Information supplied
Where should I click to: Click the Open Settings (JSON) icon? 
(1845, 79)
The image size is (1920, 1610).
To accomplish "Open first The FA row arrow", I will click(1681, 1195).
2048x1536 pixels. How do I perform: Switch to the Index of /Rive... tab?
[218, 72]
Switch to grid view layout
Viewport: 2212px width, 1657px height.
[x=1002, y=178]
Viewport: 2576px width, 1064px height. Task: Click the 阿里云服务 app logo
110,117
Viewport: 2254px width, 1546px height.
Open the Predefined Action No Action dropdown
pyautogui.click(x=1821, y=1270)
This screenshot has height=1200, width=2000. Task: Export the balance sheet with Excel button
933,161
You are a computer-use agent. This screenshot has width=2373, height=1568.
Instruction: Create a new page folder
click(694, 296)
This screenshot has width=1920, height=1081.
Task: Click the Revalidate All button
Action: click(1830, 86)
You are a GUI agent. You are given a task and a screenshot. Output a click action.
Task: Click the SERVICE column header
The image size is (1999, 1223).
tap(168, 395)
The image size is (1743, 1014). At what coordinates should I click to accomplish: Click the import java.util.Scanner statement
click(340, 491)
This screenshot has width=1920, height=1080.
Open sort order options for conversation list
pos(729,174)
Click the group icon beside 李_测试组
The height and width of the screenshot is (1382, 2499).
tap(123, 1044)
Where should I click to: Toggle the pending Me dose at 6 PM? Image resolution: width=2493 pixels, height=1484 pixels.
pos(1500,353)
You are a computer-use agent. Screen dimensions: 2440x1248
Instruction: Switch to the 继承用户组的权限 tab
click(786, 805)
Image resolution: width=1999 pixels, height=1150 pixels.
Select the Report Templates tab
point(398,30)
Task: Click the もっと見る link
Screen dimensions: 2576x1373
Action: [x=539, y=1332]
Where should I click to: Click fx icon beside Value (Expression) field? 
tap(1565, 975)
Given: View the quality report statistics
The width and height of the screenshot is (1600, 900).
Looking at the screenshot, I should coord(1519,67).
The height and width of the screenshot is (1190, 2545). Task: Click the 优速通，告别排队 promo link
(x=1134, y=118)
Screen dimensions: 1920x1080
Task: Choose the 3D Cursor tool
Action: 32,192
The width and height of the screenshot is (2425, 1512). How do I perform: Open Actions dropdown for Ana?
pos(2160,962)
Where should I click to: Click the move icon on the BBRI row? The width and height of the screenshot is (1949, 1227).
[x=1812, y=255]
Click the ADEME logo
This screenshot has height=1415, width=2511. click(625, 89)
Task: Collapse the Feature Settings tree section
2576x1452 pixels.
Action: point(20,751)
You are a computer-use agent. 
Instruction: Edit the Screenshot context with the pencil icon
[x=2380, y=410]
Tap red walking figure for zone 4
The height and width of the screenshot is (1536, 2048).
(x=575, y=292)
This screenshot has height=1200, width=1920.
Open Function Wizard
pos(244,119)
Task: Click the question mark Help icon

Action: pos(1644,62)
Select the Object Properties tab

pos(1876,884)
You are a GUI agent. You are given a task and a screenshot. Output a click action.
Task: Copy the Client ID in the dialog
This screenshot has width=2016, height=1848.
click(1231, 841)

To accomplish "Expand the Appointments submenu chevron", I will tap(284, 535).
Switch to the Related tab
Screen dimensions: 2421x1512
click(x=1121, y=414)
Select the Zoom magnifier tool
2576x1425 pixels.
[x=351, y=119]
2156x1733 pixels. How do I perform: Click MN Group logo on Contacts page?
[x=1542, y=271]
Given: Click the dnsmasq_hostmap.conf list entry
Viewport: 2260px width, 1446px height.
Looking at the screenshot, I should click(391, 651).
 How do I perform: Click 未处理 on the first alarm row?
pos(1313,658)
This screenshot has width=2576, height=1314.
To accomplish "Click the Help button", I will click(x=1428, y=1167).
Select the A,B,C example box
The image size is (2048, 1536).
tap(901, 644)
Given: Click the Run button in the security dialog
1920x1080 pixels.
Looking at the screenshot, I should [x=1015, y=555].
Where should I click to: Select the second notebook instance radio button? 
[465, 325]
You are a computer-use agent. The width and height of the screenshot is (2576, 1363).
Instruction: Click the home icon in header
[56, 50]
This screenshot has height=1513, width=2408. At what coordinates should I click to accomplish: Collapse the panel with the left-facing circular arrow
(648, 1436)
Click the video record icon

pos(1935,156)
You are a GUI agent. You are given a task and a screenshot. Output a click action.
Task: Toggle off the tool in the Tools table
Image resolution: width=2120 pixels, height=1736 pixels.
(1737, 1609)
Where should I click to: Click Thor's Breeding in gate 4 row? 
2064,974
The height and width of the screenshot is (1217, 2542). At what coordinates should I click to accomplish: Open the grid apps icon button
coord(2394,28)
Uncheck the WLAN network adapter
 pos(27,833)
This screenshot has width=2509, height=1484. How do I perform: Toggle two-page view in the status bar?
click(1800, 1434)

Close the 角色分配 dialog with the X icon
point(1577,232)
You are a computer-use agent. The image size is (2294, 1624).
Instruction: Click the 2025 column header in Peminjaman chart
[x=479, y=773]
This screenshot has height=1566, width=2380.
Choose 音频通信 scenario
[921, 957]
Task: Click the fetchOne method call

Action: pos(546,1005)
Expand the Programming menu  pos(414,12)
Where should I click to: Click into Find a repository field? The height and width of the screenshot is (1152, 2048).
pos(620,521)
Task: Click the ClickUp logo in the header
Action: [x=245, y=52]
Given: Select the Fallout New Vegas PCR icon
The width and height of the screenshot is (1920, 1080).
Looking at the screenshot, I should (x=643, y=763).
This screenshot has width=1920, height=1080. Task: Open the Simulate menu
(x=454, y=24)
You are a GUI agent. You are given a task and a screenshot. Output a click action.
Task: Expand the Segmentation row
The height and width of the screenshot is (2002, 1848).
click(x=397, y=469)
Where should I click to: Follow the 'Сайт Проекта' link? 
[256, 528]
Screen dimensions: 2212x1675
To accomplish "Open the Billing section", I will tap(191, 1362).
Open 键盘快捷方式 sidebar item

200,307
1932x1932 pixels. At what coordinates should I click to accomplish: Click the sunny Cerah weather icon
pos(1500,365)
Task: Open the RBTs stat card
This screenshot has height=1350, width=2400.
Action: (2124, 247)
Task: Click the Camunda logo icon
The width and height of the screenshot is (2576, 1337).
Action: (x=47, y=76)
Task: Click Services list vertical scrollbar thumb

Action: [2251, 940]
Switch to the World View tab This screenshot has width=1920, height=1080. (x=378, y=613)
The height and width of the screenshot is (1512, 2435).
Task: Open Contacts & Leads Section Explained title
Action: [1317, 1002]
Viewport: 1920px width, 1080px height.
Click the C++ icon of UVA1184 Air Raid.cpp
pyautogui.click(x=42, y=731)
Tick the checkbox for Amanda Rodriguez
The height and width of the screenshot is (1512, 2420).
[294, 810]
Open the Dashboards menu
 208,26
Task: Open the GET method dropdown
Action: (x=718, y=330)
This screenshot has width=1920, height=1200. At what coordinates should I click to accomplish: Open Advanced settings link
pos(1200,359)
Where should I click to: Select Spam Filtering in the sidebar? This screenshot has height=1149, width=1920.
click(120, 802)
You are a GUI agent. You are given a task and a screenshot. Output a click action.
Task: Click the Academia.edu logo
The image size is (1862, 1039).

What the exercise asks
Your job is to give the data above again exactly, in full.

Answer section
Where should I click to: Click the Open Settings (JSON) icon? 
(1845, 79)
The image size is (1920, 1610).
To accomplish "Open first The FA row arrow", I will click(1681, 1195).
2048x1536 pixels. How do I perform: Switch to the Index of /Rive... tab?
[218, 72]
Switch to grid view layout
Viewport: 2212px width, 1657px height.
[x=1002, y=178]
Viewport: 2576px width, 1064px height. Task: Click the 阿里云服务 app logo
110,117
Viewport: 2254px width, 1546px height.
Open the Predefined Action No Action dropdown
pyautogui.click(x=1821, y=1270)
This screenshot has height=1200, width=2000. Task: Export the balance sheet with Excel button
933,161
You are a computer-use agent. This screenshot has width=2373, height=1568.
Instruction: Create a new page folder
click(694, 296)
This screenshot has width=1920, height=1081.
Task: Click the Revalidate All button
Action: click(1830, 86)
You are a GUI agent. You are given a task and a screenshot. Output a click action.
Task: Click the SERVICE column header
The image size is (1999, 1223).
tap(168, 395)
The image size is (1743, 1014). At what coordinates should I click to accomplish: Click the import java.util.Scanner statement
click(340, 491)
This screenshot has width=1920, height=1080.
Open sort order options for conversation list
pos(729,174)
Click the group icon beside 李_测试组
The height and width of the screenshot is (1382, 2499).
tap(123, 1044)
Where should I click to: Toggle the pending Me dose at 6 PM? Image resolution: width=2493 pixels, height=1484 pixels.
pos(1500,353)
You are a computer-use agent. Screen dimensions: 2440x1248
Instruction: Switch to the 继承用户组的权限 tab
click(786, 805)
Image resolution: width=1999 pixels, height=1150 pixels.
Select the Report Templates tab
point(398,30)
Task: Click the もっと見る link
Screen dimensions: 2576x1373
Action: [x=539, y=1332]
Where should I click to: Click fx icon beside Value (Expression) field? 
tap(1565, 975)
Given: View the quality report statistics
The width and height of the screenshot is (1600, 900).
Looking at the screenshot, I should coord(1519,67).
The height and width of the screenshot is (1190, 2545). Task: Click the 优速通，告别排队 promo link
(x=1134, y=118)
Screen dimensions: 1920x1080
Task: Choose the 3D Cursor tool
Action: 32,192
The width and height of the screenshot is (2425, 1512). How do I perform: Open Actions dropdown for Ana?
pos(2160,962)
Where should I click to: Click the move icon on the BBRI row? The width and height of the screenshot is (1949, 1227).
[x=1812, y=255]
Click the ADEME logo
This screenshot has height=1415, width=2511. click(625, 89)
Task: Collapse the Feature Settings tree section
2576x1452 pixels.
Action: point(20,751)
You are a computer-use agent. 
Instruction: Edit the Screenshot context with the pencil icon
[x=2380, y=410]
Tap red walking figure for zone 4
The height and width of the screenshot is (1536, 2048).
(x=575, y=292)
This screenshot has height=1200, width=1920.
Open Function Wizard
pos(244,119)
Task: Click the question mark Help icon

Action: pos(1644,62)
Select the Object Properties tab

pos(1876,884)
You are a GUI agent. You are given a task and a screenshot. Output a click action.
Task: Copy the Client ID in the dialog
This screenshot has width=2016, height=1848.
click(1231, 841)

To accomplish "Expand the Appointments submenu chevron", I will tap(284, 535).
Switch to the Related tab
Screen dimensions: 2421x1512
click(x=1121, y=414)
Select the Zoom magnifier tool
2576x1425 pixels.
[x=351, y=119]
2156x1733 pixels. How do I perform: Click MN Group logo on Contacts page?
[x=1542, y=271]
Given: Click the dnsmasq_hostmap.conf list entry
Viewport: 2260px width, 1446px height.
Looking at the screenshot, I should click(391, 651).
 How do I perform: Click 未处理 on the first alarm row?
pos(1313,658)
This screenshot has width=2576, height=1314.
To accomplish "Click the Help button", I will click(x=1428, y=1167).
Select the A,B,C example box
The image size is (2048, 1536).
tap(901, 644)
Given: Click the Run button in the security dialog
1920x1080 pixels.
Looking at the screenshot, I should [x=1015, y=555].
Where should I click to: Select the second notebook instance radio button? 
[465, 325]
You are a computer-use agent. The width and height of the screenshot is (2576, 1363).
Instruction: Click the home icon in header
[56, 50]
This screenshot has height=1513, width=2408. At what coordinates should I click to accomplish: Collapse the panel with the left-facing circular arrow
(648, 1436)
Click the video record icon

pos(1935,156)
You are a GUI agent. You are given a task and a screenshot. Output a click action.
Task: Toggle off the tool in the Tools table
Image resolution: width=2120 pixels, height=1736 pixels.
(1737, 1609)
Where should I click to: Click Thor's Breeding in gate 4 row? 
2064,974
The height and width of the screenshot is (1217, 2542). At what coordinates should I click to accomplish: Open the grid apps icon button
coord(2394,28)
Uncheck the WLAN network adapter
 pos(27,833)
This screenshot has width=2509, height=1484. How do I perform: Toggle two-page view in the status bar?
click(1800, 1434)

Close the 角色分配 dialog with the X icon
point(1577,232)
You are a computer-use agent. The image size is (2294, 1624).
Instruction: Click the 2025 column header in Peminjaman chart
[x=479, y=773]
This screenshot has height=1566, width=2380.
Choose 音频通信 scenario
[921, 957]
Task: Click the fetchOne method call

Action: pos(546,1005)
Expand the Programming menu  pos(414,12)
Where should I click to: Click into Find a repository field? The height and width of the screenshot is (1152, 2048).
pos(620,521)
Task: Click the ClickUp logo in the header
Action: [x=245, y=52]
Given: Select the Fallout New Vegas PCR icon
The width and height of the screenshot is (1920, 1080).
Looking at the screenshot, I should (x=643, y=763).
This screenshot has width=1920, height=1080. Task: Open the Simulate menu
(x=454, y=24)
You are a GUI agent. You are given a task and a screenshot. Output a click action.
Task: Expand the Segmentation row
The height and width of the screenshot is (2002, 1848).
click(x=397, y=469)
Where should I click to: Follow the 'Сайт Проекта' link? 
[256, 528]
Screen dimensions: 2212x1675
To accomplish "Open the Billing section", I will tap(191, 1362).
Open 键盘快捷方式 sidebar item

200,307
1932x1932 pixels. At what coordinates should I click to accomplish: Click the sunny Cerah weather icon
pos(1500,365)
Task: Open the RBTs stat card
This screenshot has height=1350, width=2400.
Action: (2124, 247)
Task: Click the Camunda logo icon
The width and height of the screenshot is (2576, 1337).
Action: (x=47, y=76)
Task: Click Services list vertical scrollbar thumb

Action: [2251, 940]
Switch to the World View tab This screenshot has width=1920, height=1080. (x=378, y=613)
The height and width of the screenshot is (1512, 2435).
Task: Open Contacts & Leads Section Explained title
Action: [1317, 1002]
Viewport: 1920px width, 1080px height.
Click the C++ icon of UVA1184 Air Raid.cpp
pyautogui.click(x=42, y=731)
Tick the checkbox for Amanda Rodriguez
The height and width of the screenshot is (1512, 2420).
[294, 810]
Open the Dashboards menu
 208,26
Task: Open the GET method dropdown
Action: (x=718, y=330)
This screenshot has width=1920, height=1200. At what coordinates should I click to accomplish: Open Advanced settings link
pos(1200,359)
Where should I click to: Select Spam Filtering in the sidebar? This screenshot has height=1149, width=1920.
click(120, 802)
You are a GUI agent. You are given a task and a screenshot. Output a click action.
Task: Click the Academia.edu logo
The image size is (1862, 1039).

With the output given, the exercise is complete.